From June 16 on, Anthony catalyzed the Red Sox’ offense, hitting .308 with eight homers, 17 doubles, 48 runs, 29 RBIs, a .412 on-base percentage and an .899 OPS. Across the country, Devers hit .253 with 15 homers, 12 doubles, 37 runs, 38 RBIs, a .358 on-base percentage and an .840 OPS in that 65-game span. It’s inarguable that Boston’s offense would have been better if the Sox had found a way to have both Anthony and Devers in it. But with that possibility gone, the Sox found a way to replace Devers’ production almost immediately with Anthony, even if those making the calls didn’t have expectations that the impact would come so soon.

“Roman is obviously a great player. He’s got really unique poise and maturity and self-assuredness,” Breslow said. “But I don’t think anybody would say, after watching someone play in the big leagues for five days, that they’ve got a full appreciation for what somebody is capable of.”

The Red Sox, after a strange, bumpy trip west that included a reunion with Devers and a 3-6 record, took off in July, winning 10 in a row before the All-Star break and going 17-7 in the month. The postseason came into focus.

“It was a very odd time to be around because of obvious reasons, but the guys at the time said, ‘We have a job to do.’ We can’t sit there and dwell on it,” Hendriks said. “It almost brought in that determination, a ‘We’re going to prove you wrong’ kind of thing.

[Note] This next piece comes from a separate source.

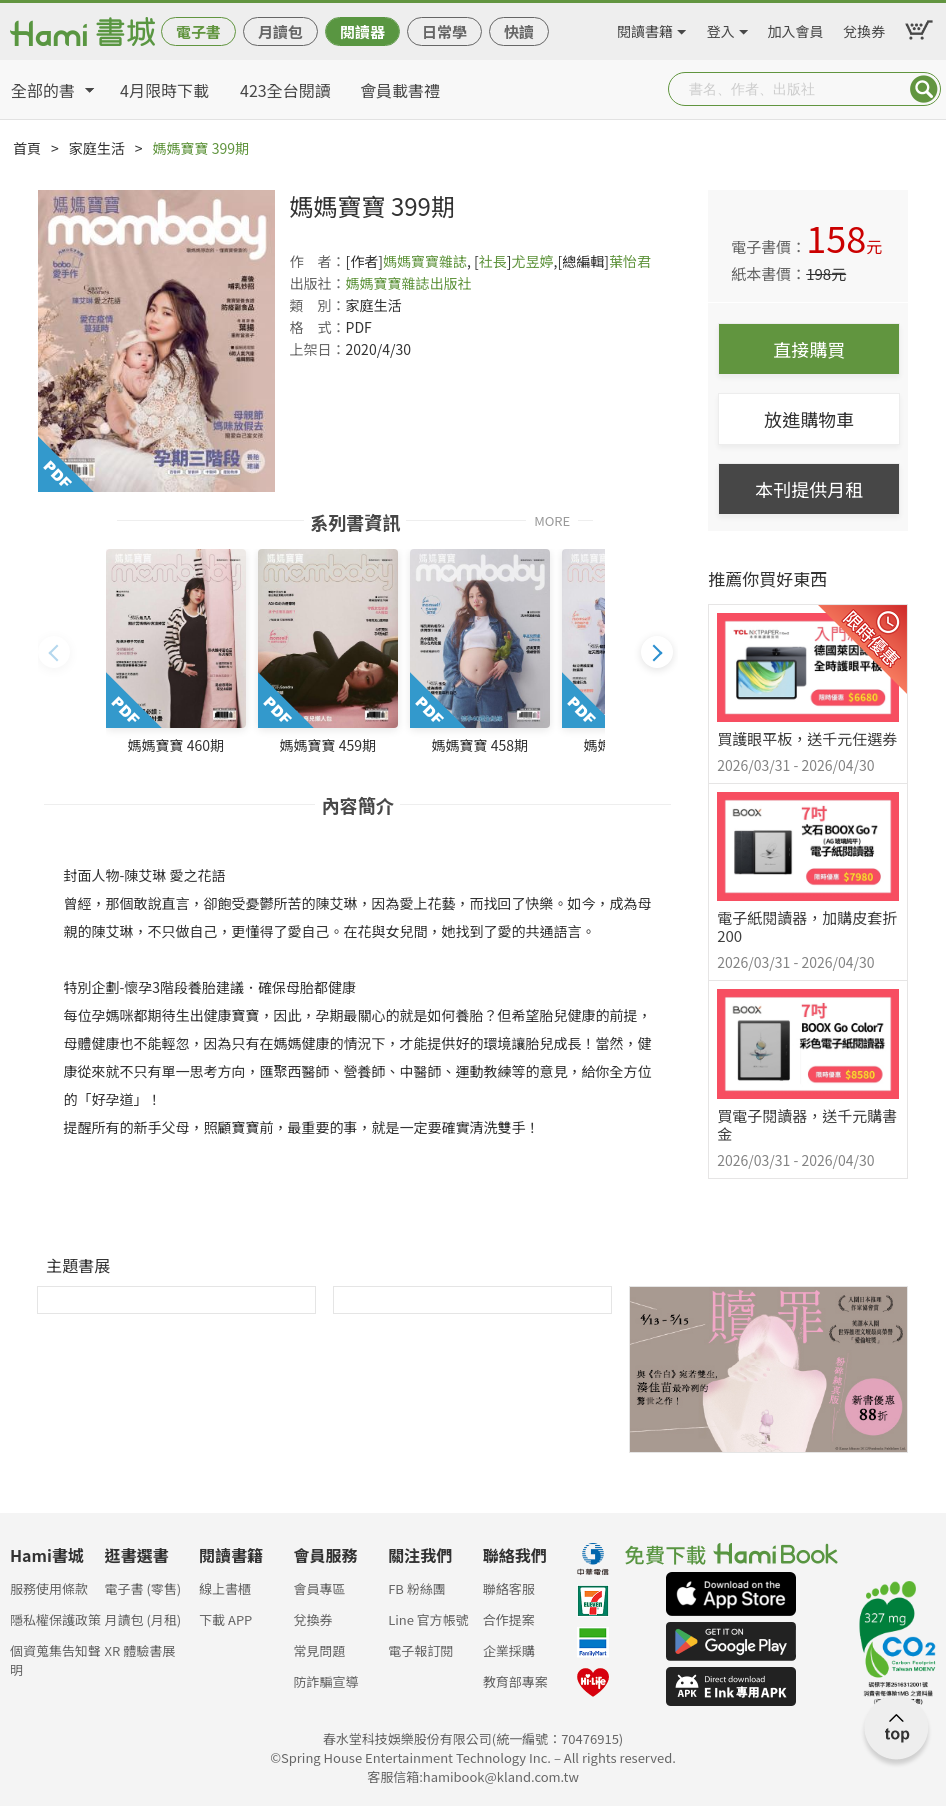  I want to click on 日常學, so click(444, 31).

That one thing has definitely helped galvanize the clubhouse together.”

***

As Breslow and the Red Sox celebrate while soaked in champagne at Fenway on Friday night, they find themselves right about where preseason prognostications expected them to be, albeit in a much different way. It would have been hard to believe a team that got very little from expected key contributors like Tanner Houck, Triston Casas, Kutter Crawford and Masataka Yoshida, traded Devers and then played almost the entire the final month without rookies Anthony, Mayer or Kristian Campbell on the roster would sniff 90 wins. On the flip side, few would have expected Aroldis Chapman to be as dominant as he has been, Trevor Story to rebound in such a profound way, Carlos Narváez to emerge as one of the better all-around catchers in baseball or Brayan Bello and Lucas Giolito to spend the summer competing to be the true No. 2 behind ace Garrett Crochet.

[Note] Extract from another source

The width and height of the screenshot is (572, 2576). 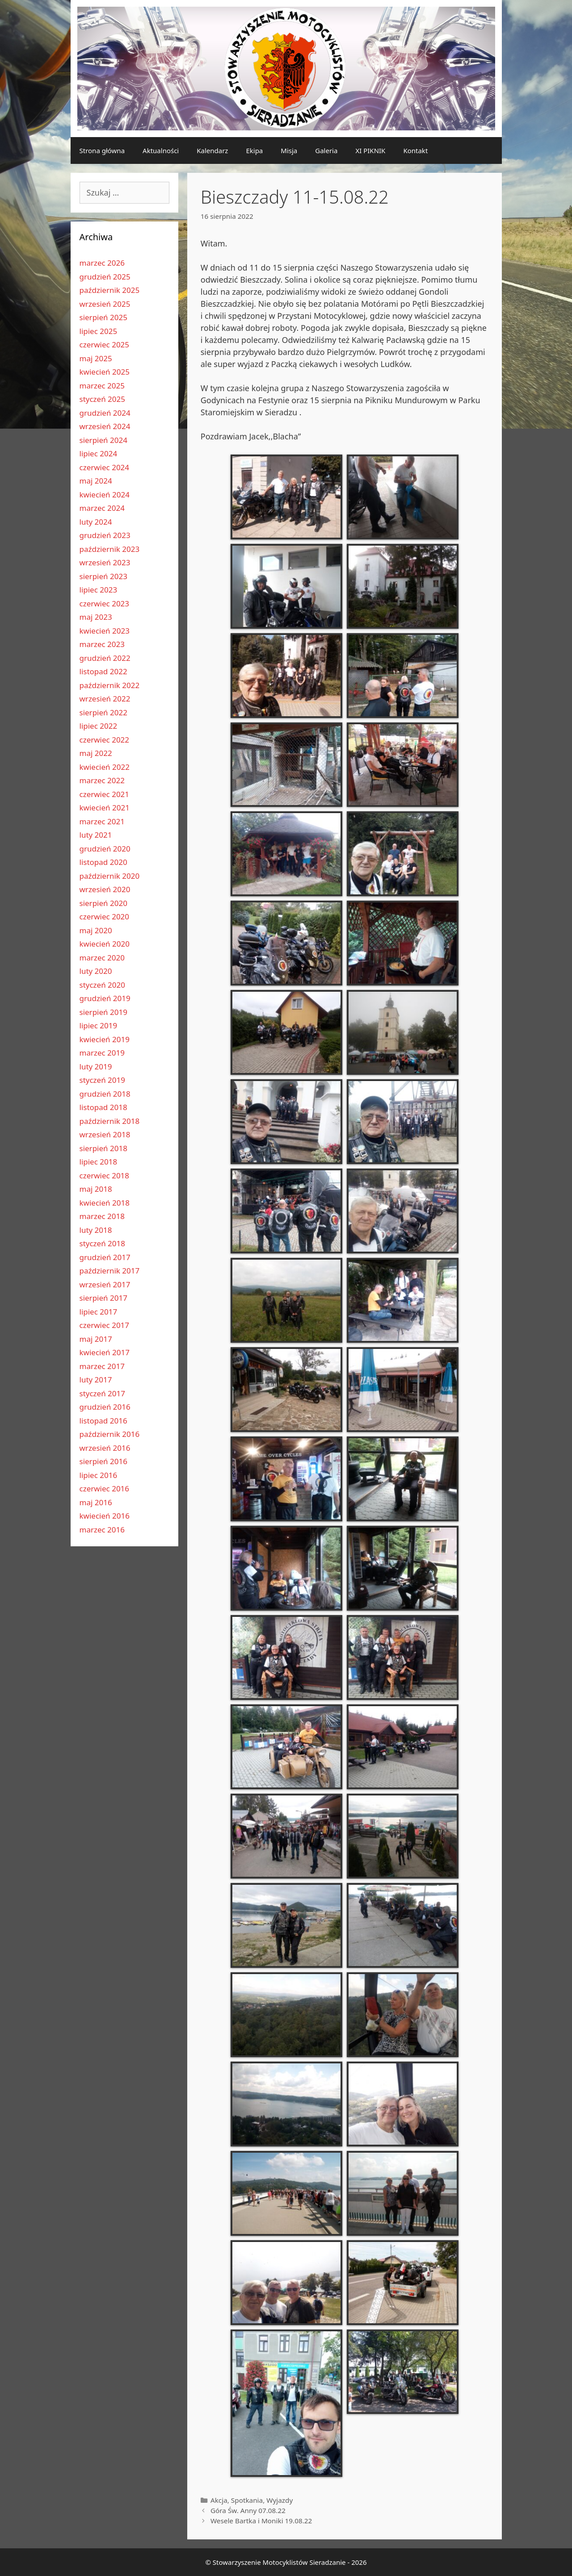 What do you see at coordinates (105, 1407) in the screenshot?
I see `grudzień 2016` at bounding box center [105, 1407].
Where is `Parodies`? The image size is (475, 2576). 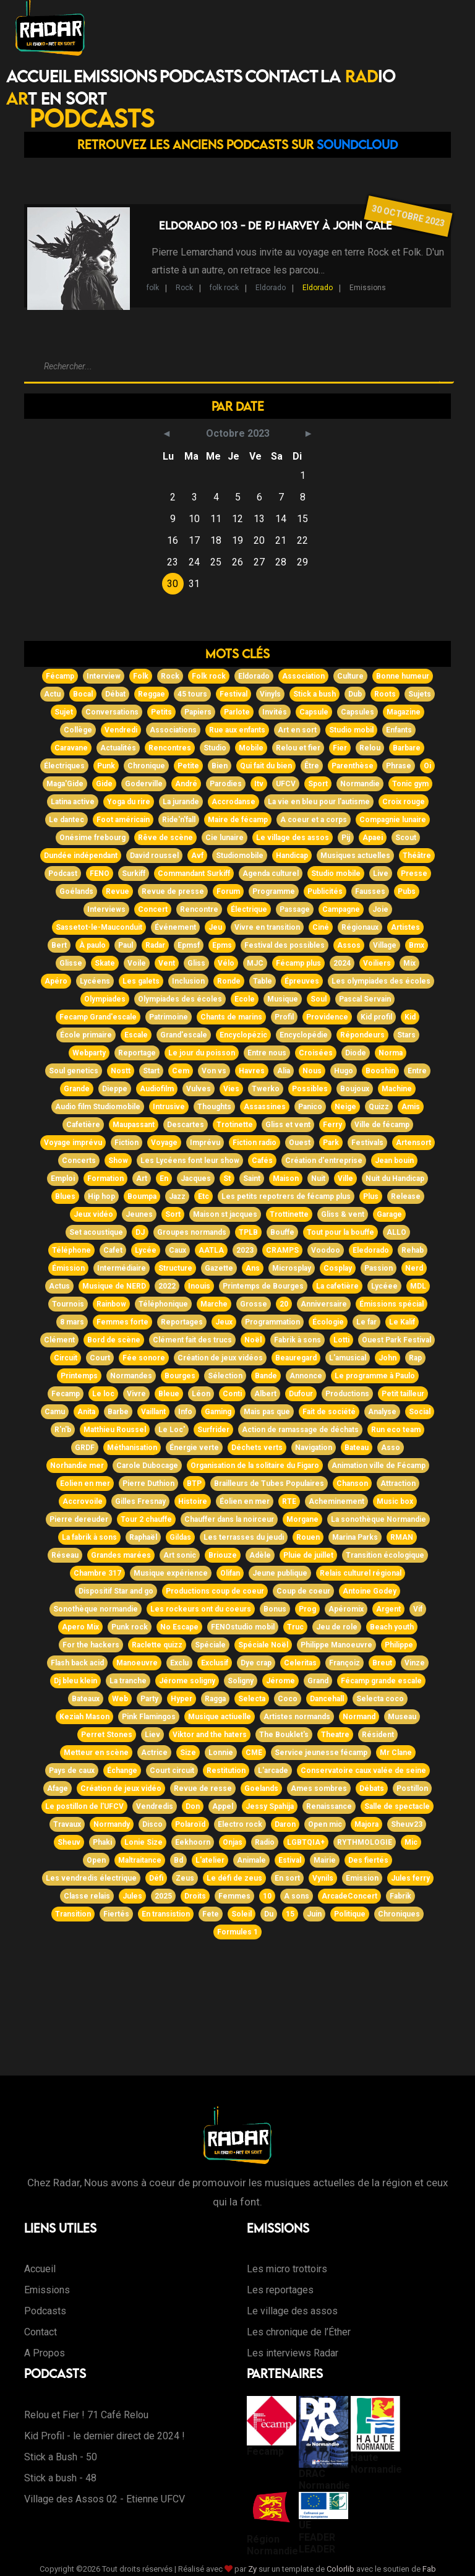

The shape-shifting Red Sox, due to injuries, rookie promotions and yes, blockbuster trades, have been forced to change their identity countless times since they kicked off the season at Globe Life Field on March 27. A poor start didn’t sink them. Neither did Casas’ season-ending injury or the Devers trade. Not an underwhelming trade deadline, either, or Anthony’s injury, which will likely sideline him for at least the first couple weeks of the playoffs.

The plucky Red Sox are playoff-bound not because everything has gone right. In fact, they’ll be playing next week in large part because of how they responded to what went wrong.

“It’s interesting because I think it probably forces you to ask the question of, ‘What is the identity of a team?’” Breslow wondered aloud. “Is it the strength of the best player? Is it a personality? But what this team has been from Day 1 is resilient.

“When we’ve got some guys in the middle of the order that hit the ball out of the park, we’re going to be a power-driven team. When some of those guys are hurt and on the IL, we’ve got to figure out other ways to win games. Sometimes, it’s hitting the ball out of the park, sometimes it’s situational hitting, sometimes it’s baserunning, sometimes it’s hitting. Is that a feature or a bug?

“The players and the staff deserve a ton of credit for embracing the challenge that was in front of them and going out, playing well, winning a bunch of baseball games and putting us in a position in late September to be playing meaningful games.”